The gradient ascent method has been proposed for filter visualization [22] and this technique has provided deeper understanding of what convolutional neural networks learn from images [23, 24]. We applied the technique to our DCNN to observe how each layer hears the raw waveforms. The gradient ascent method is as follows. First, we generate random noise and back-propagate the errors in the network. The loss is set to the target filter activation. Then, we add the bottom gradients to the input with gradient normalization. By repeating this process several times, we can obtain the waveform that maximizes the target filter activation. Examples of learned filters at each layer are in Figure 3. Although we can find the patterns that low-frequency filters are more visible along the layer, estimated filters are still noisy.
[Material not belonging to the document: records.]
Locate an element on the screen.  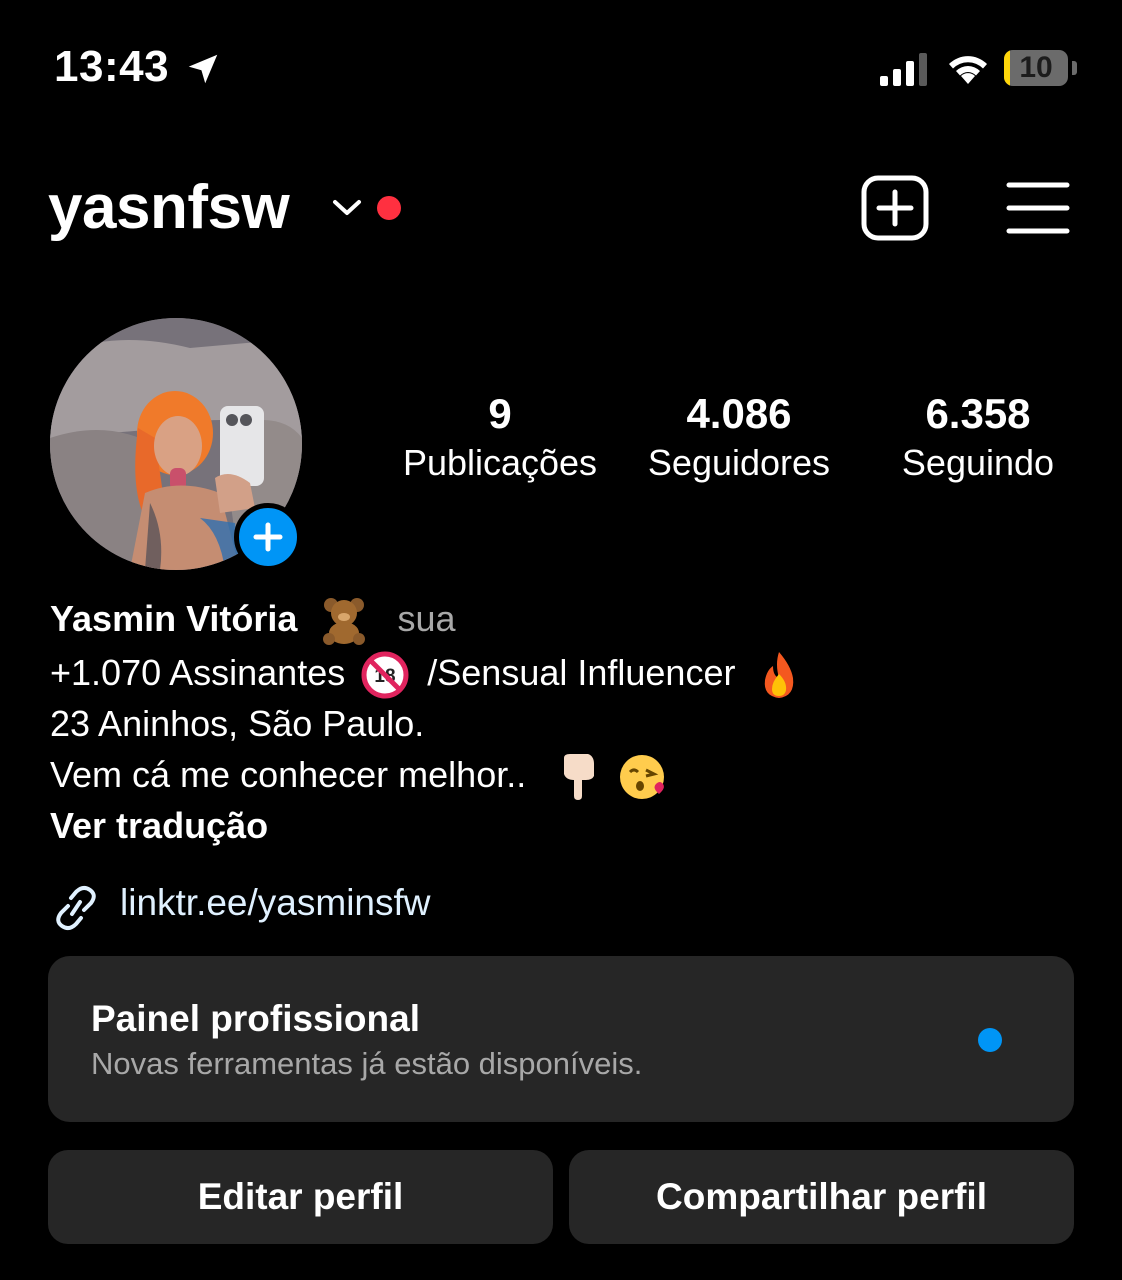
bio-line-1: +1.070 Assinantes 18 /Sensual Influencer is located at coordinates (426, 675). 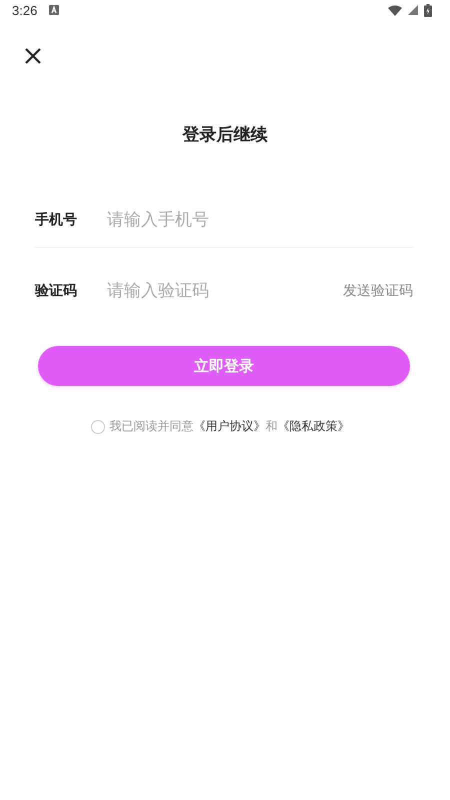 I want to click on agreement-text: 我已阅读并同意《用户协议》和《隐私政策》, so click(x=230, y=426).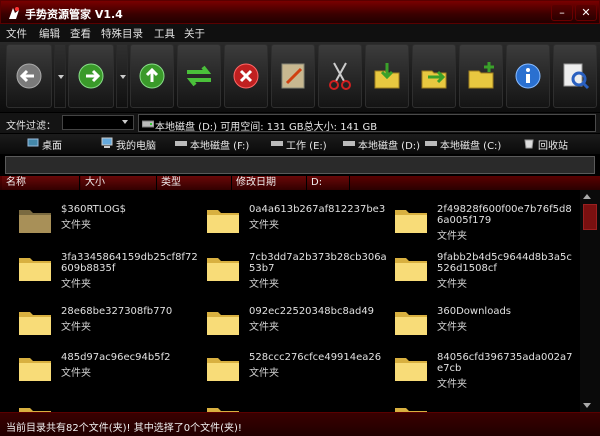 This screenshot has height=436, width=600. Describe the element at coordinates (300, 12) in the screenshot. I see `title-bar: 手势资源管家 V1.4 – ✕` at that location.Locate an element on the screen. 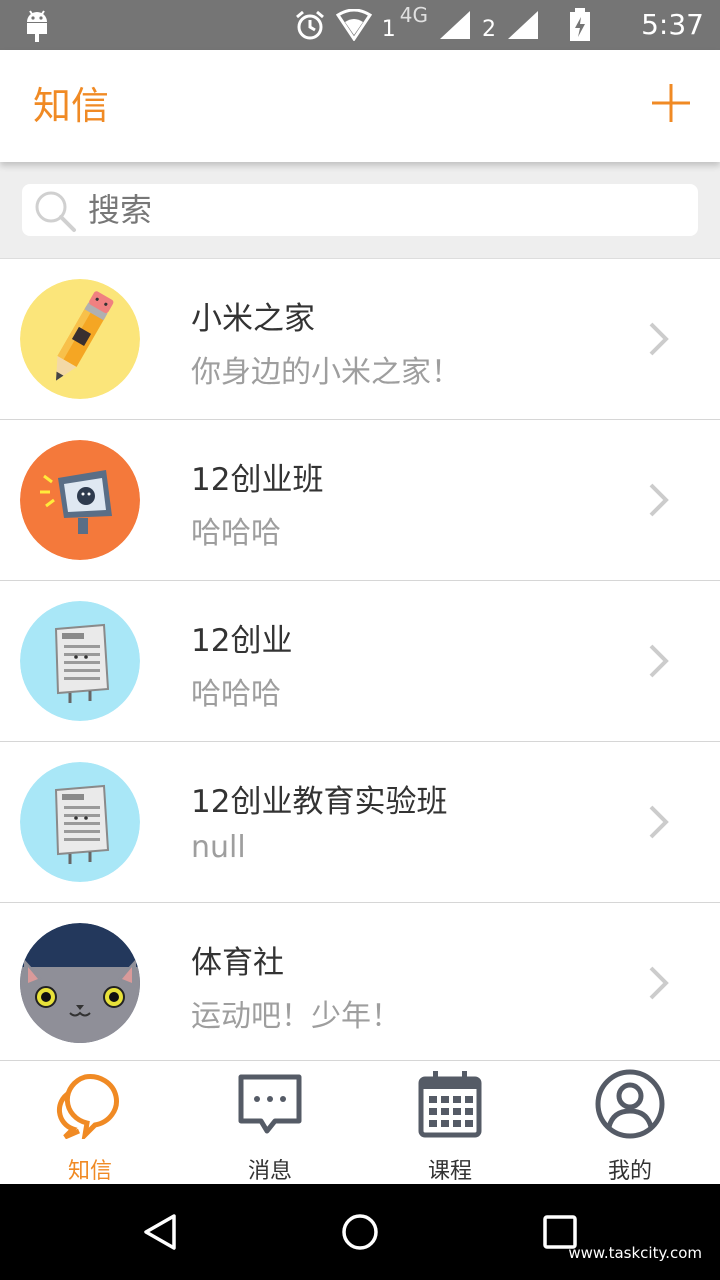 This screenshot has width=720, height=1280. network-type-label: 4G is located at coordinates (414, 15).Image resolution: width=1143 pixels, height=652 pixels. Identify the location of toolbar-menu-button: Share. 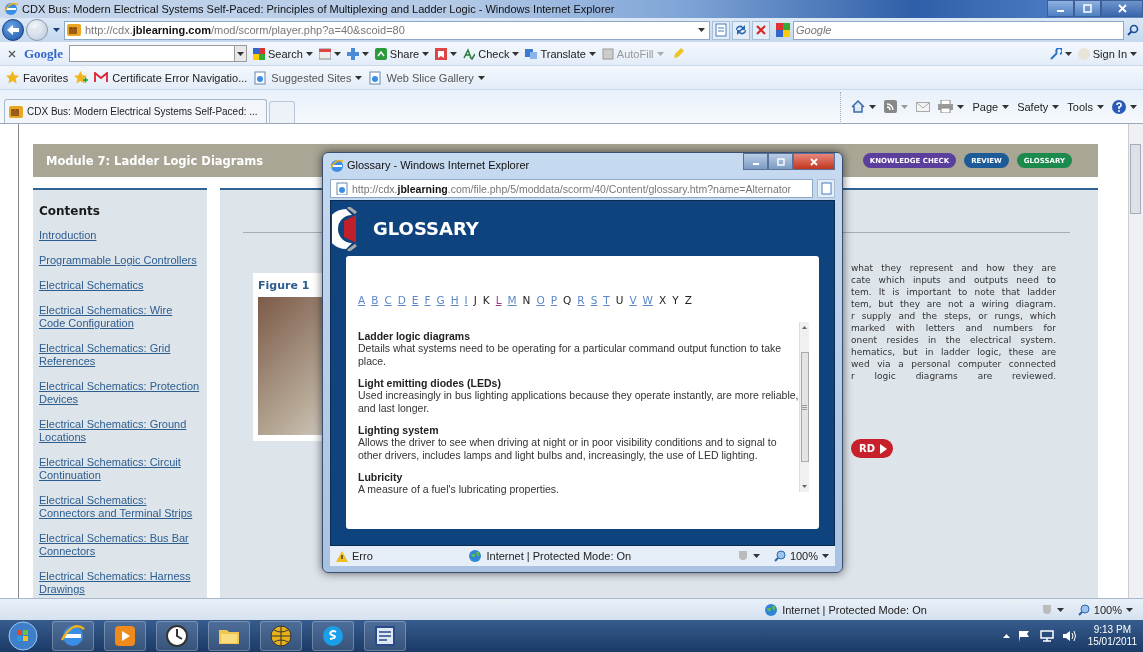
(402, 54).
To show the patterns more clearly, we visualized them as spectrum in the frequency domain and sorted them by the frequency of the peak magnitude.

Note that we set the input waveform estimate to 729 samples in length because, if we initialize and back-propagate to the whole input size of the networks, the estimated filters will have large dimensions such as 59049 samples in computing spectrum. Thus, we used the smaller input samples which can find the filter characteristics more effectively and also are close to a typical frame size in spectrum.

The layer 1 shows the three distinctive filter bands which are possible with the filter length with 3 samples (say, a DFT size of 3). The center frequency of the filter banks increases linearly in low frequency filter banks but it becomes non-linearly steeper in high frequency filter banks. This trend becomes stronger as the layer goes up. This nonlinearity was found in learned filters with a frame-level end-to-end learning [11] and also in perceptual pitch scales such as mel or bark.

Figure 3: Examples of learned filters at each layer.

6 Conclusion and future work

In this paper, we proposed sample-level DCNN models that take raw waveforms as input. Through our experiments, we showed that deeper models (more than 10 layers) with a very small sample-level filter length and sub-sampling length are more effective in the music auto-tagging task and the results are comparable to previous state-of-the-art performances on the two datasets. Finally, we visualized hierarchically learned filters. As future work, we will analyze why the deep sample-level architecture works well without input normalization and nonlinear function that compresses the amplitude and also investigate the hierarchically learned filters more thoroughly.

This work was supported by Korea Advanced Institute of Science and Technology (project no. G04140049) and National Research Foundation of Korea (project no. N01160463).